The most prized diamonds aren't the largest, rather the purest. But one man's trash is another man's treasure. An impurity inside an inconspicuous diamond unearthed from an African mine in the 1980s turned out to be a new type of mineral previously unknown to science. This isn't just any kind of mineral, either. It's the only mineral formed in the planet's lower mantle that we've ever found, and could thus greatly improve our understanding of Earth's interior and how it formed.
The mineral in question, christened davemaoite after pioneering geophysicist Ho-kwang "Dave" Mao who studied how materials react to extreme pressure, was found in dark inclusions inside a diamond mined from Botswana. In 1987 it was sold by a gem dealer and changed hands until it reached the trained eye of geologists at the University of Nevada, Las Vegas.
"For jewelers and buyers, the size, color, and clarity of a diamond all matter. Inclusions — those black specks that annoy the jeweler — for us, they're a gift," said mineralogist Oliver Tschauner of the University of Nevada, Las Vegas. "I think we were very surprised. We didn't expect this."
The calcium silicate compound was surprising because we should never have been supposed to find it. The mineral formed hundreds of miles beneath Earth's surface, inside the lower mantle between the core and the crust where temperature and pressure are ungodly high. Davemaoite's structure is supposed to collapse outside the high-pressure environment of the mantle but since it was trapped in a diamond, the toughest material known to man, the mineral survived.

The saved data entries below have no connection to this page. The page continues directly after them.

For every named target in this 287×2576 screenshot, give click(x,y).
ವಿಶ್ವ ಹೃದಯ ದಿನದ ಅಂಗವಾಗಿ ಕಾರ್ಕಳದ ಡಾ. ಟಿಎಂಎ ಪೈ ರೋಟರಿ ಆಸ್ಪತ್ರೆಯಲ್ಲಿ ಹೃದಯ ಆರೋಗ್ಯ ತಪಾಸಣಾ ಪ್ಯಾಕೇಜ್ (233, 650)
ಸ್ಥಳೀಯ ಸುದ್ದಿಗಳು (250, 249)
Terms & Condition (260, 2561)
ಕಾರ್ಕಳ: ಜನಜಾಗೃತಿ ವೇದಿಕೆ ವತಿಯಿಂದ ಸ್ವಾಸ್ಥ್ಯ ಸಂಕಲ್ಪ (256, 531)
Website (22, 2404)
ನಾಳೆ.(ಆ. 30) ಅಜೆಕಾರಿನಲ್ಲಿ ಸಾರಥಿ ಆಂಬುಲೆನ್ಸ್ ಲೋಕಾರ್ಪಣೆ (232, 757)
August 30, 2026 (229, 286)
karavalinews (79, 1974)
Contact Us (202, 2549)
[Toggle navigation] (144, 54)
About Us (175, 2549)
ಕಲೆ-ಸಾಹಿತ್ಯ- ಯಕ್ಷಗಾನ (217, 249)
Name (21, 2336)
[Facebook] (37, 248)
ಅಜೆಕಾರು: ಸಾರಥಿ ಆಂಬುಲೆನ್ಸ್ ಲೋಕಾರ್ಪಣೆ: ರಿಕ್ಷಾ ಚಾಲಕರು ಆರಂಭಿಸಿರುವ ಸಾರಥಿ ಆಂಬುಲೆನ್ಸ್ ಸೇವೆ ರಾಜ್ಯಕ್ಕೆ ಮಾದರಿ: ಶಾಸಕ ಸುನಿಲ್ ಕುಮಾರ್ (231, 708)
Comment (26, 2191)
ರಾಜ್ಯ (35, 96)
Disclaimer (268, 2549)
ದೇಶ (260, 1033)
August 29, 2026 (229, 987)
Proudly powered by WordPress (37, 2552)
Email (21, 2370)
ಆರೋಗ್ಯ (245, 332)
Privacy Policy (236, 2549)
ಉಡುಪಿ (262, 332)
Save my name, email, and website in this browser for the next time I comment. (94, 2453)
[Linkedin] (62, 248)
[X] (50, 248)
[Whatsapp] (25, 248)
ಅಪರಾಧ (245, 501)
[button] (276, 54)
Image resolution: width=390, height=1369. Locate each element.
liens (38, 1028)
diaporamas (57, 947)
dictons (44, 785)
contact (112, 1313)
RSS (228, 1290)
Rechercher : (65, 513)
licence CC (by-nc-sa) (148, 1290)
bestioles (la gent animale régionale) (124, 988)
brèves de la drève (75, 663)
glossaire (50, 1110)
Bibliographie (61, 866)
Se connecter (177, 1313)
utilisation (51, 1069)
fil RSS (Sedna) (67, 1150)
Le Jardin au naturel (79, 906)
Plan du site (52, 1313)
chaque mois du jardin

So what looked like a dark blemish turned out to be one of the rarest finds a geologist can ever hope to discover. And since davemaoite can host uranium and thorium, radioactive elements that are responsible for heating up Earth's lower mantle, scientists believe that the newly discovered mineral can help answer some questions about Earth's interior, with wide ramifications. For instance, the movements inside the planet's lowest layers is believed to at least partially drive plate tectonics.
Davemaoite is only the second high-pressure mantle silicate ever seen on Earth’s surface. The other, named after Nobel laureate Percy Bridgman, was found inside a meteorite.
"The two form an exclusive club as the only lower-mantle silicate minerals confirmed in nature," said co-author Yingwei Fei of Carnegie Science.
Now that scientists know what's possible, they'll be on the lookout for other lower mantle minerals that could have existed under our noses for all this time.
"The discovery of davemaoite inspires hope for finding other difficult high-pressure mineral phases in nature," Fei said. "Being able to obtain more direct samples from the inaccessible lower mantle would fill in our knowledge gap regarding the chemical composition and variability of our planet’s depths."